▶ Ejercicios:
1. Según el fragmento sobre la política española, ¿con qué formación va a formar el presidente su nuevo Gobierno?
2. Retoma el fragmento sobre la política española a partir de su última oración.

▶ Sección del documento:
"""
El presidente va a formar su nuevo Gobierno de coalicción con el Sumar de Yolanda Díaz y seguirá contando con los apoyos más o menos estables, duros, oportunistas, personalistas y lógicos del Bildu de Arnaldo Otegui, del PNV de Aitor Esteban, del Junts de Miriam Noguera, de la ERC de Gabriel Rufián, del BNG de Nestor Rego y de la CC de Cristina Valido. Cuatro años que van a ser muy duros, a cara de perro, cargados de trampas políticas, jurídicas y económicas. Por si existen dudas, miremos lo que está pasando en estos días. Se entiende la lucha de los partidos, no se puede trasladar a las amistades de años, a las familias. No se puede recurrir a la calle. Se puede y se debe recurrir al Derecho, con mayúscula. El camino no puede estar lleno del monopolio de la bandera, ni de los cristales rotos. Debe pasar por los juzgados, incluso por los europeos si fuese necesario.
El socialismo de Pedro Sánchez es el que hoy representa al PSOE, al igual que lo hizo el de Felipe González o el de Rodríguez Zapatero, les guste mucho, poco o nada a los que fueron todo y hoy ya no son nada en ese partido. De la misma forma, el Partido Popular de Feijóo no es el de Fraga, ni el de Aznar, ni el de Rajoy, ni el de Pablo Casado. Se parecen en algunas cosas y se diferencia en otras. Así pasa con los partidos independentistas de derechas y de izquierdas. Entre todos han formado una España transversal en lo político, tal y como se comprueba en los pactos autonómicos y municipales que han surgido tras los comicios de mayo. Y como se comprobará en las próximas elecciones en Euskadi y Galicia. También en las europeas. Más meses de tensión y de desgaste de la España real.
"""
▶ Datos en bruto:
"""
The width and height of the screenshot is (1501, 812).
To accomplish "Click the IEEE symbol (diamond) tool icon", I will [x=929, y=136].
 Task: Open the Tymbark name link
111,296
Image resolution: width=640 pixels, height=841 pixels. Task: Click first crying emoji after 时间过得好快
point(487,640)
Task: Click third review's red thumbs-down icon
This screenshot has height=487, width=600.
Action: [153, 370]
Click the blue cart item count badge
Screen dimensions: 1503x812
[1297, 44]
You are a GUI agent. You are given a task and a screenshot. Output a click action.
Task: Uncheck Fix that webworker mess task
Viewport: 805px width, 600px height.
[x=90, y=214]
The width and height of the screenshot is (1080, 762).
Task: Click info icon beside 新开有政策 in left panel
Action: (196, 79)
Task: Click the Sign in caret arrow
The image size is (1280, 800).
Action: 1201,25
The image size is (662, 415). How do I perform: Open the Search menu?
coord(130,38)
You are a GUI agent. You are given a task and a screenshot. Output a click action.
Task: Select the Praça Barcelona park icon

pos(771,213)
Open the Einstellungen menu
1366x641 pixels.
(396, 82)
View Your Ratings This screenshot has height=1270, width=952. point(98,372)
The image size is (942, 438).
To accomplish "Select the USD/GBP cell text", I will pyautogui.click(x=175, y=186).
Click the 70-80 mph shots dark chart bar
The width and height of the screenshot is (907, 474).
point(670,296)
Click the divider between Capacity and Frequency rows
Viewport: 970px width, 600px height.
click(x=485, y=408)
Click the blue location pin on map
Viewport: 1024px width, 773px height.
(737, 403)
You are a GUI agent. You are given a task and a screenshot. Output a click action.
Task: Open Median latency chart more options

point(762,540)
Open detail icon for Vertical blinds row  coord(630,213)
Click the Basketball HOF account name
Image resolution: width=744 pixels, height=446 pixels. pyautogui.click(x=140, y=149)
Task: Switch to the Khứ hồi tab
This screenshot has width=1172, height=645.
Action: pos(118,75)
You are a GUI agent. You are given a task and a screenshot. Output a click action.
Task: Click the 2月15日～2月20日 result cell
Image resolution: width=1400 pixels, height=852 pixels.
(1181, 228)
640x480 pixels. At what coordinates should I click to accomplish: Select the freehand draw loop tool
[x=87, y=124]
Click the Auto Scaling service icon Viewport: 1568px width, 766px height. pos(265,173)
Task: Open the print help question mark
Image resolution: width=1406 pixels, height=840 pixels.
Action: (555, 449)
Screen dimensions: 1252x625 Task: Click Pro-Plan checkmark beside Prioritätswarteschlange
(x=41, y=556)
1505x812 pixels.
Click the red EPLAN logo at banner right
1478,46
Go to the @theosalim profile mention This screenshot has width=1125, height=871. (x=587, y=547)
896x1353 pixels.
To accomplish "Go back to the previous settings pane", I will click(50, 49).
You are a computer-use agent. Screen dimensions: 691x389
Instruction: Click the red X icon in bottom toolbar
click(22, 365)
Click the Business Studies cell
"""
▶ Resultados esperados:
1. Con el Sumar de Yolanda Díaz.

2.
Si Feijóo marcó los límites de la dureza y de lo que quiere el PP que sea la Legislatura, empleando todo el enorme poder que tiene en el Senado y en once Comunidades Autónomas, se ha encontrado con que le han pasado por la derecha y a toda velocidad el Vox De Santiago Abascal y la UPN de Alberto Catalán. En ese lado está una gran parte de la derecha española pero no toda, afortunadamente; como tampoco está en el lado de Śánchez y Díaz toda la izquierda, afortunadamente.
Comienza un camino para España que huele a viejo y que debería ser nuevo. Tiempo al tiempo y con un papel muy determinante para los medios de comunicación en general, que no están, no estamos, representados ni en el Congreso, ni en el Senado, pero que desean ejercen y ejercen un poder que se ha pervertido, que ha pasado de la crítica necesaria al poder en general y al gobierno de turno en particular, a convertirse en parte de ese poder.